Durant la semaine, les participants ont alterné visites de structures professionnelles, ateliers culinaires, découverte du maraîchage et rencontres avec des acteurs du secteur. Pour la journée finale, ils ont travaillé en binôme avec des professionnels partenaires, dont le chef Pierre, de l'entreprise d'insertion Pépé José, pour réaliser plusieurs recettes devant une trentaine de convives — partenaires, familles et invités.
Noa, 20 ans, retient surtout de cette semaine sa découverte du monde agricole et des fleurs comestibles. Pour le concours, il a choisi de préparer des ravioles, un défi qu'il dit avoir relevé avec fierté.
Apprentis d'Auteuil Océan Indien estime que l'expérience a aidé les jeunes à gagner en confiance, en autonomie et en capacité à travailler en équipe. Le chef Pierre a noté que plusieurs participants ne se connaissaient pas au début de l'action et n'envisageaient pas forcément une carrière dans la restauration.
Cette opération marque également le lancement dans le Sud du programme « Devenir », dédié au repérage, à la remobilisation et à l'accompagnement de jeunes vers l'insertion professionnelle.


7 commentaires
@Jean-Claude B., il a raison le chef Pierre de s'impliquer. Dans mon restaurant à Saint-Leu j'ai du mal à recruter des gens motivés, alors voir des jeunes qui apprennent à la fois d'où vient le produit et comment le transformer, c'est exactement ce qu'on cherche. Les touristes qui descendent du lagon ils veulent du local, de l'authentique, pas des plats surgélés réchauffés. Si ces jeunes finissent par bosser dans le secteur, c'est tout le Sud qui y gagne.
Des jeunes qui apprennent à cuisiner ce qu'ils voient pousser, c'est pas si courant. Dans mon temps on apprenait les choses sur le tas, sans programme ni financements. Je dis pas que c'est mal, au contraire. Juste que parfois ces dispositifs ils viennent et ils repartent, et après on entend plus parler des jeunes en question.
J'ai pris une dame en taxi la semaine passée, elle travaillait justement avec Apprentis d'Auteuil, elle m'a dit que trouver des professionnels qui acceptent de jouer le jeu avec les jeunes c'est lé pa fasil. Apparemment le chef Pierre il est bien connu dans le milieu, il revient souvent. En tout cas moi j'entends souvent des parents qui cherchent désespérément des solutions pour leurs enfants de 18-20 ans qui savent pas trop quoi faire, alors ce genre de semaine ça peut vraiment débloquer des choses.
Super pour ces jeunes !
Ce lien entre agriculture et restauration ça me rappelle ce qui se fait en Bretagne avec certaines fermes qui intègrent directement des jeunes en insertion dans leurs circuits courts. À La Réunion la proximité entre le maraîchage local et la gastronomie a vraiment du sens, le péi a des produits incroyables. Content de voir que ça prend forme aussi dans le Sud.

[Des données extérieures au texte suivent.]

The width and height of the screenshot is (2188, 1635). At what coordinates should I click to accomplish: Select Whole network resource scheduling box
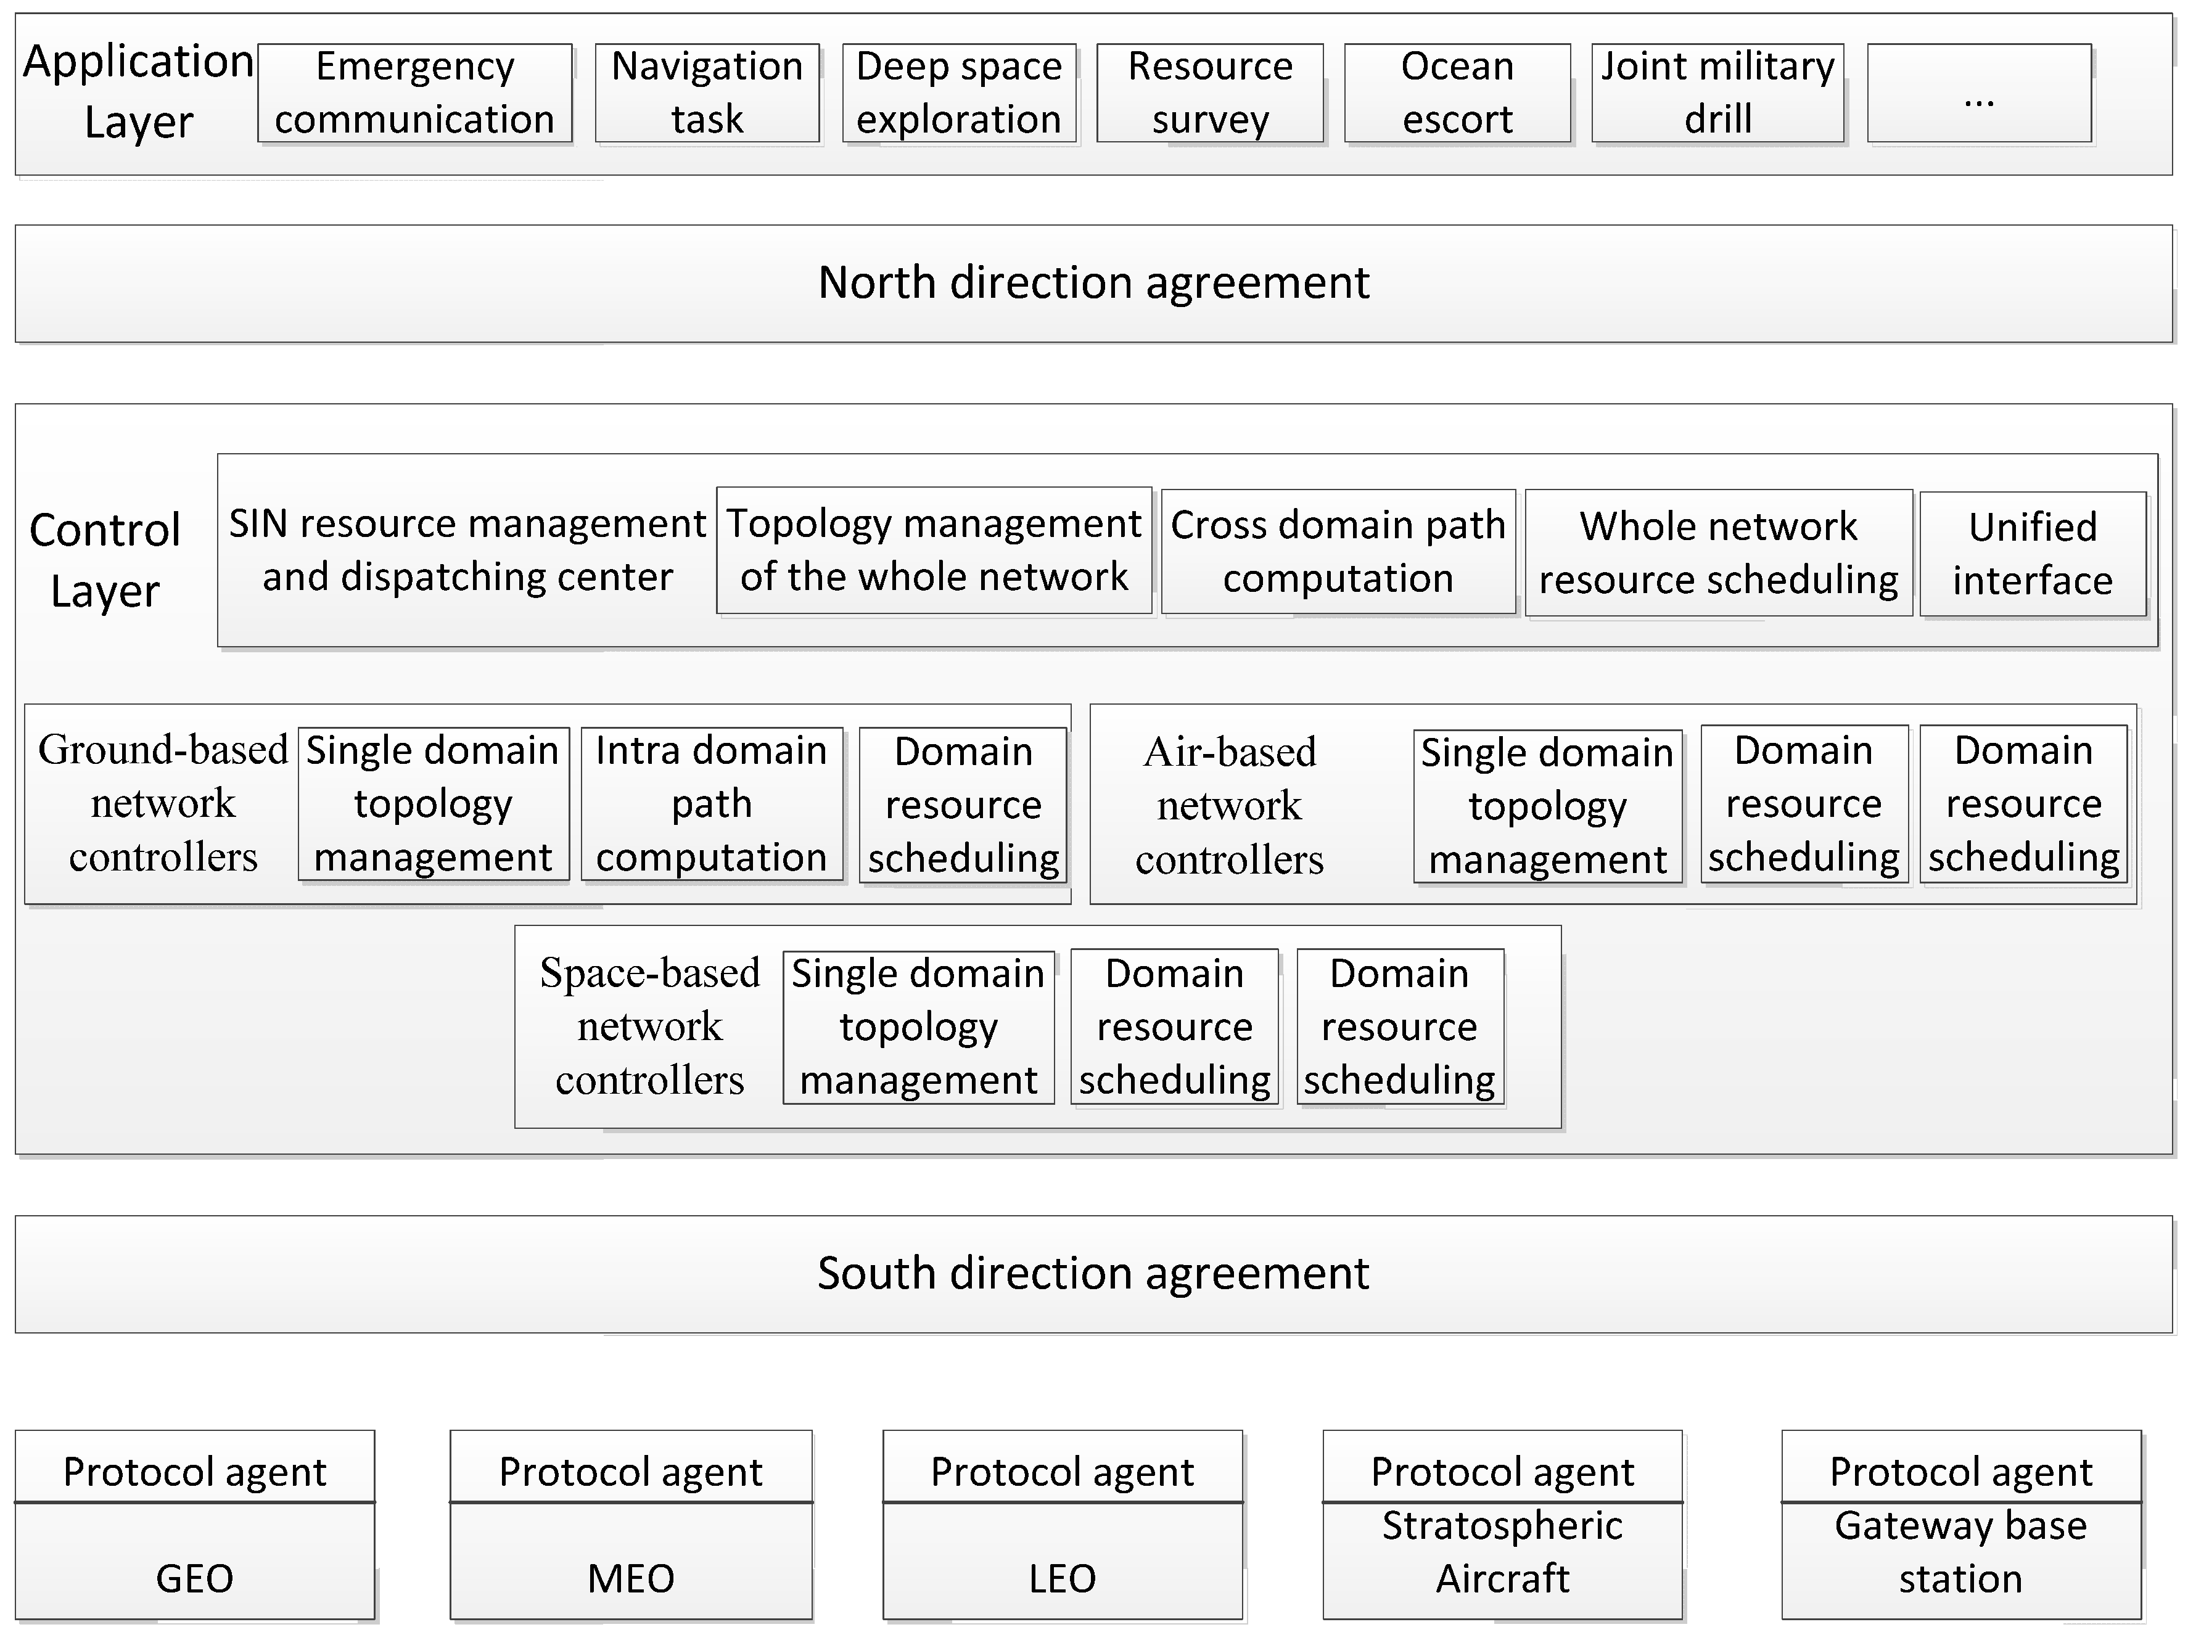point(1718,553)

Ce type de dispositif illustre bien ce que les pédagogues appellent l'apprentissage par l'expérience, cher à Dewey. Ce qui est intéressant ici c'est la combinaison entre le maraîchage, le geste culinaire et la rencontre avec des professionnels, trois dimensions rarement réunies dans un même parcours court. Apprentis d'Auteuil a une longue expérience de ce travail avec les jeunes décrocheurs et je suis curieuse de voir comment le programme Devenir va s'articuler avec les dispositifs existants dans le Sud, notamment ceux portés par les missions locales.

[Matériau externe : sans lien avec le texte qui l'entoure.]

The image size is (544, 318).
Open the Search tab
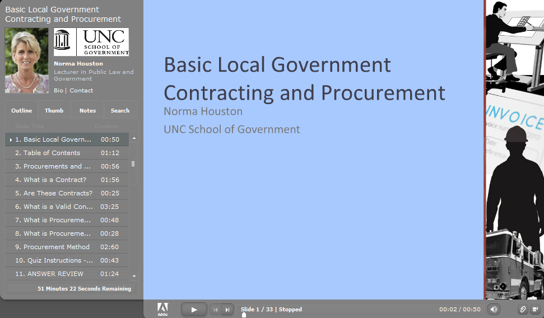click(120, 111)
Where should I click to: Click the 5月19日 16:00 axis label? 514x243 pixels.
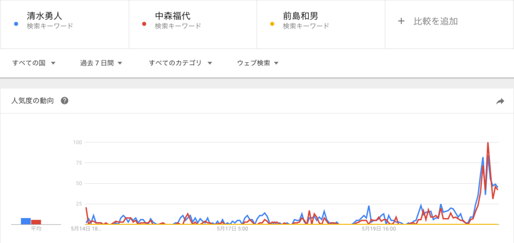[x=379, y=229]
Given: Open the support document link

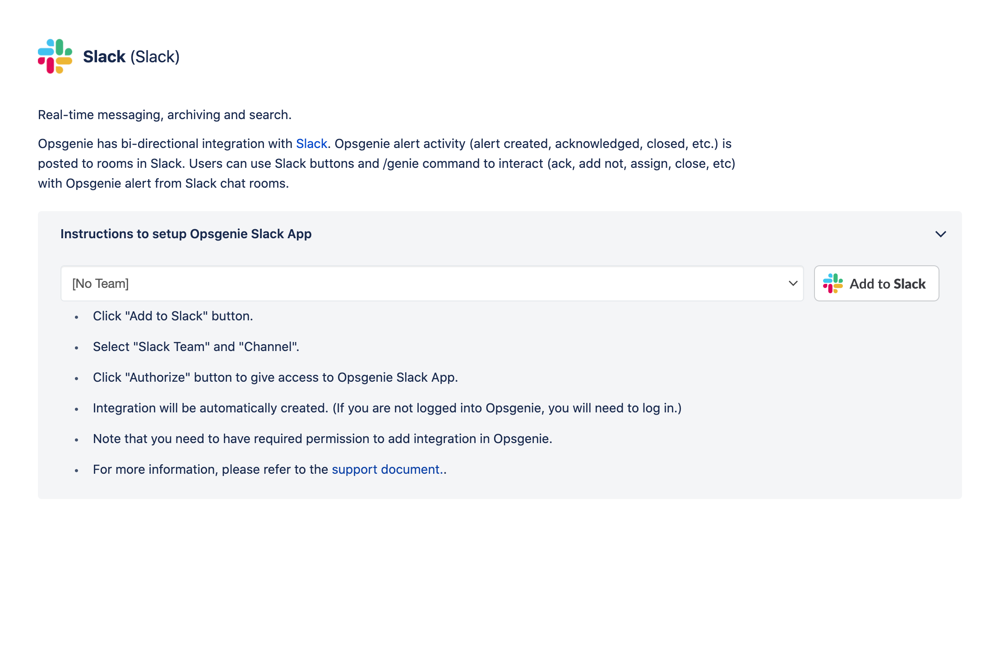Looking at the screenshot, I should tap(386, 469).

Bois d'Olives accueille ce genre d'initiative, c'est bien. Mais on peut se demander si ces jeunes ont aussi réfléchi à l'espace dans lequel ils travaillent, la cuisine comme lieu pensé, la salle comme rapport au convive. L'insertion par la restauration c'est solide, j'aurais juste aimé qu'on parle aussi du cadre bâti de ces structures d'insertion, souvent logées dans des locaux récupérés sans cohérence fonctionnelle.